My grudges aside, Pride and Prejudice and Zombies is a fun read, and I wanted to create a recipe that especially fit its aesthetics.
Dining with Dreadfuls
As I said earlier, the zombies (referred to as “dreadfuls” in the book) constantly confuse cauliflower for tasty, tasty brains. With this in mind, I sought to find recipes for cauliflower from the Regency era that Lizzie and Darcy might serve to a dear infected friend before she joins the ranks of walking dead.
What I found was a recipe for Chouxfluer a la Reine (Cauliflower with Queen’s Sauce) in The Professed Cook by B.Clermont (10th reprint, 1812). It describes the dish as boiled cauliflower served in a ham and shallot based cream sauce. It also mentions a variation where you could dip it in a wine batter and fry it instead of boiling it.
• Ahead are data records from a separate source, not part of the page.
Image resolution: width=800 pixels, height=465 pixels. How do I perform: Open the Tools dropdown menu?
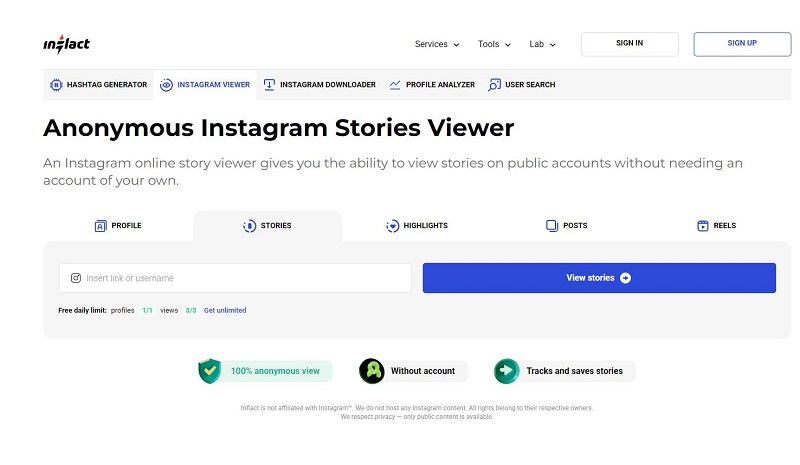pyautogui.click(x=494, y=44)
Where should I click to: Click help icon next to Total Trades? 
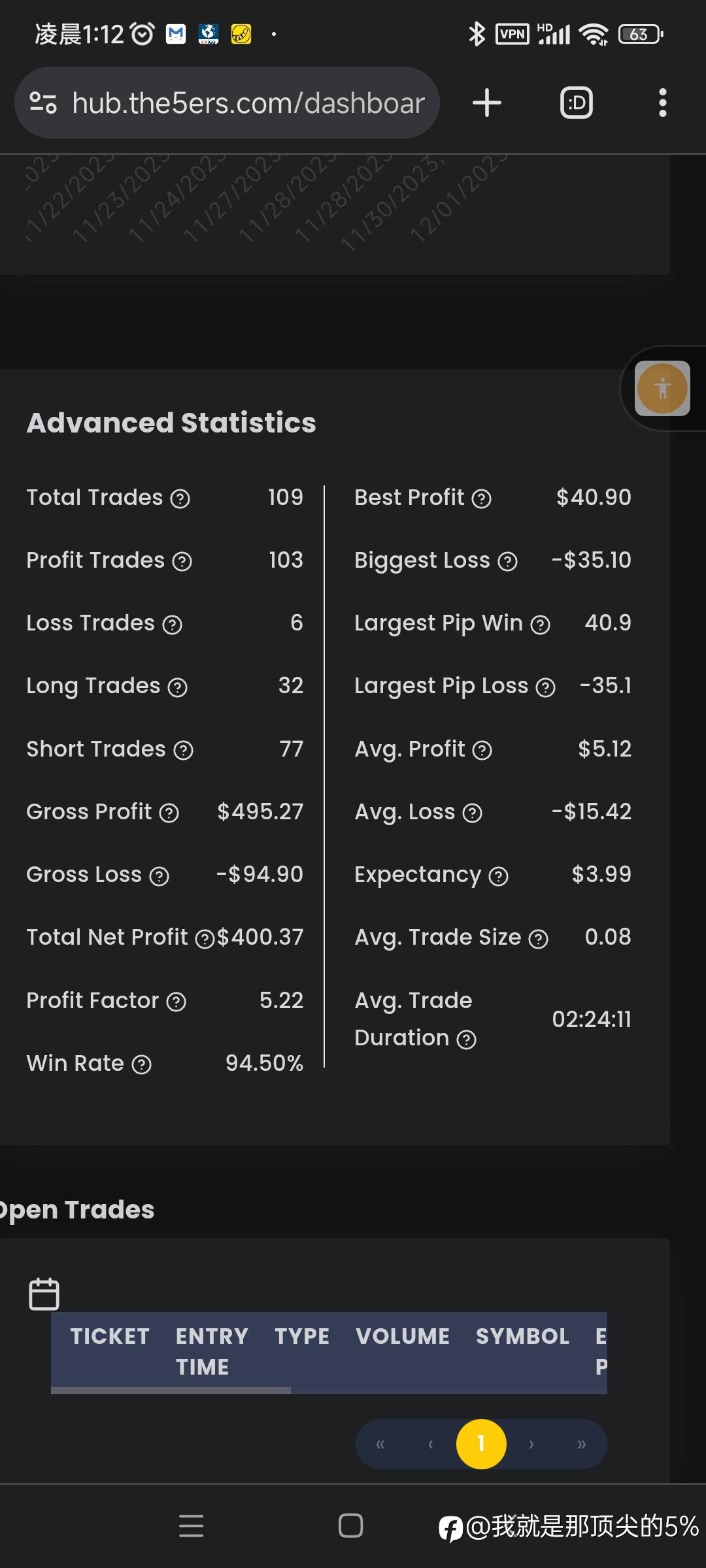pos(180,499)
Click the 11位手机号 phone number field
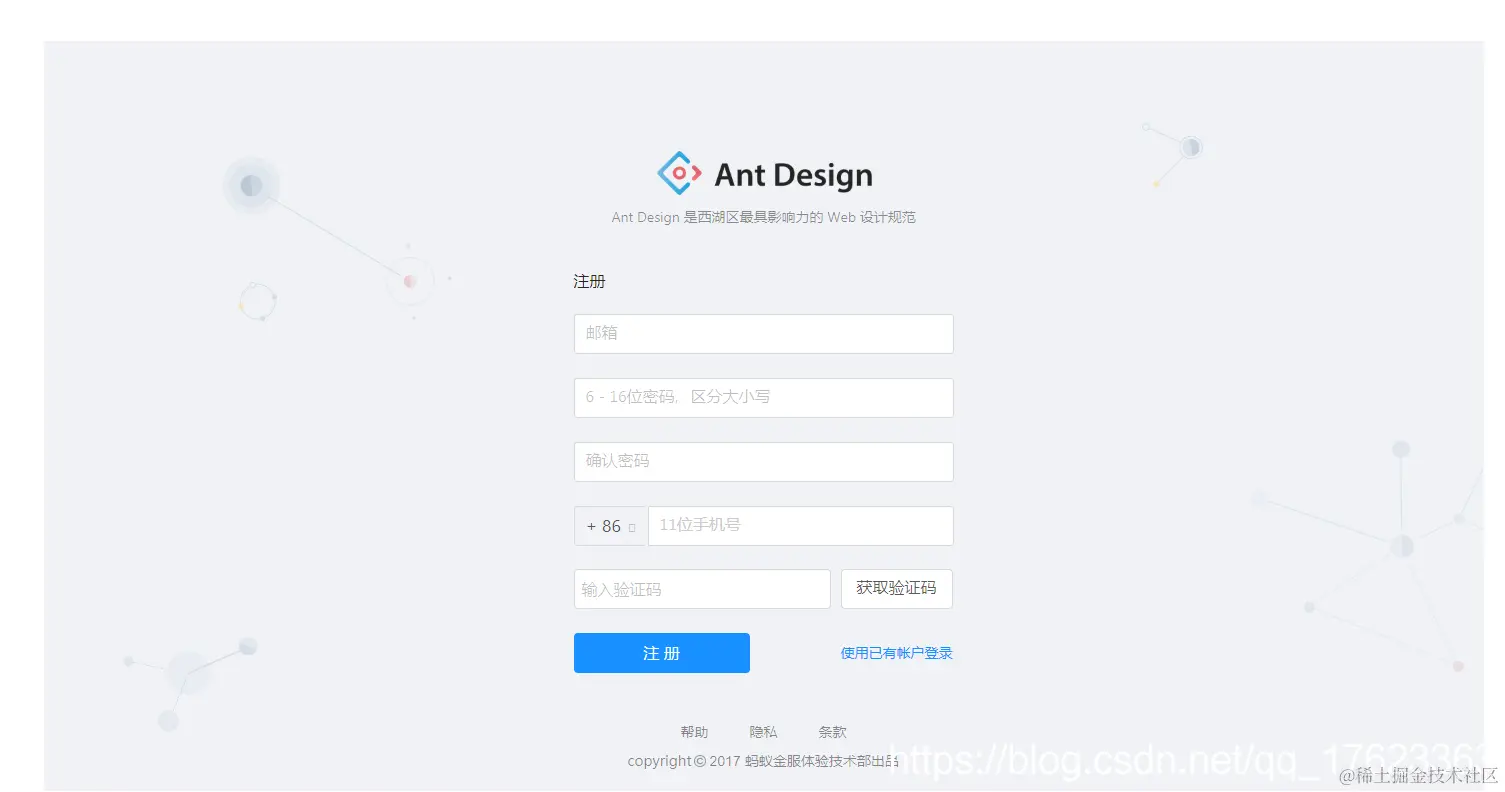 pos(800,525)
Since I wanted to serve up a whole cranium of this cruciferous vegetable, I opted for the battering and roasting route. Also to make sure those zombies keep munching on this brain substitute, I stuffed all the nooks and crannies with ham and shallots from the sauce. Human flesh supposed to taste like pork, right? Please don’t answer that. I don’t want to know how you know.
To highlight the Asian aesthetic in the adaptation, I took both Elizabeth and Darcy’s training into account. As a nod to Elizabeth’s kung fu training in China, I used smokey lapsang souchong tea and five-spice powder. In reference to Darcy’s education in Japan, I made a sesame oil and sake batter to encase all that delicious, faux-cerebral goodness in a sweet and savory crust.
Whether you decide to serve this as a side dish or the main course, it’s bound to delight even the most dreadful among your dinner party. Need some meal accompaniment ideas? Check out the #JaneAustenBites recipe link up over at All Roads Lead to the Kitchen!
recipe
Dreadfully Delicious
Pemberley Roast Cauliflower with Empress Sauce
Equipment: Oven, stovetop, baking sheet, aluminum foil, cooking spray,
Ingredients
- 1 Whole head of cauliflower
Sauce
- 1 cup finely diced ham
- 1 1/2 cup strongly brewed lapsang souchong tea
- 1 beef bouillon cube
- 2 shallots, minced
- 4 cloves garlic
- 2 tablespoons unsalted butter
- 1/4 cup chopped parsley plus extra for garnish
- 1 cup heavy cream
Batter
- 1/2 cup flour
- 1/2 teaspoon Chinese 5-spice powder
- 1/2 cup sake
- 1/4 cup sesame oil
- 2 or 3 drops red food coloring
- kosher salt to taste
Instructions
- Preheat the oven to 400° F. Trim the leaves and core of the cauliflower. Remove as much as the large stem as possible while maintaining the structural integrity. Line a baking sheet with foil and coat it with a layer of cooking spray.
- Melt butter in a saucepan over medium-low heat, then add shallot and garlic to sweat about 1-2 minutes. Then add the ham and continue to cook, occasionally stirring, for another 5 minutes. Bring the heat up to medium.
- Crumble the bouillon cube into the tea. Pour it, the parsley, and the cream into the pan and bring it to a boil. Reduce heat to simmer for 10 minutes.
- Whisk together the ingredients for the batter in a mixing bowl while the sauce simmers. Add kosher salt to taste slightly saltier than you would like it to be. Some of it will cook off while roasting.
- When time is up, strain the sauce into a separate container and cover to keep warm. Reserve the pork and shallot mix.
- Pack the pork and shallots into the underside of the cauliflower. Slather the whole thing in batter, even the underside.
- Form a large ball of tinfoil and spray it with cooking spray. Place it in the cavity and then place the cauliflower on the baking sheet, foil-ball side down.
- Bake the head 35-50 minutes or until it forms a dry, browned crust. Remove from the oven and let rest at least 10 minutes before slicing.
- Serve with sauce and more fresh chopped parsley.
This is so much fun, and I’m so glad that you chose this book (I meant create a recipe from it this month, too…but time ran out. Later date, I suppose). If I’m being honest, I didn’t notice that time period discrepancy, but I’ll watch for it when I read it again. And this cauliflower sounds absolutely deeelicious!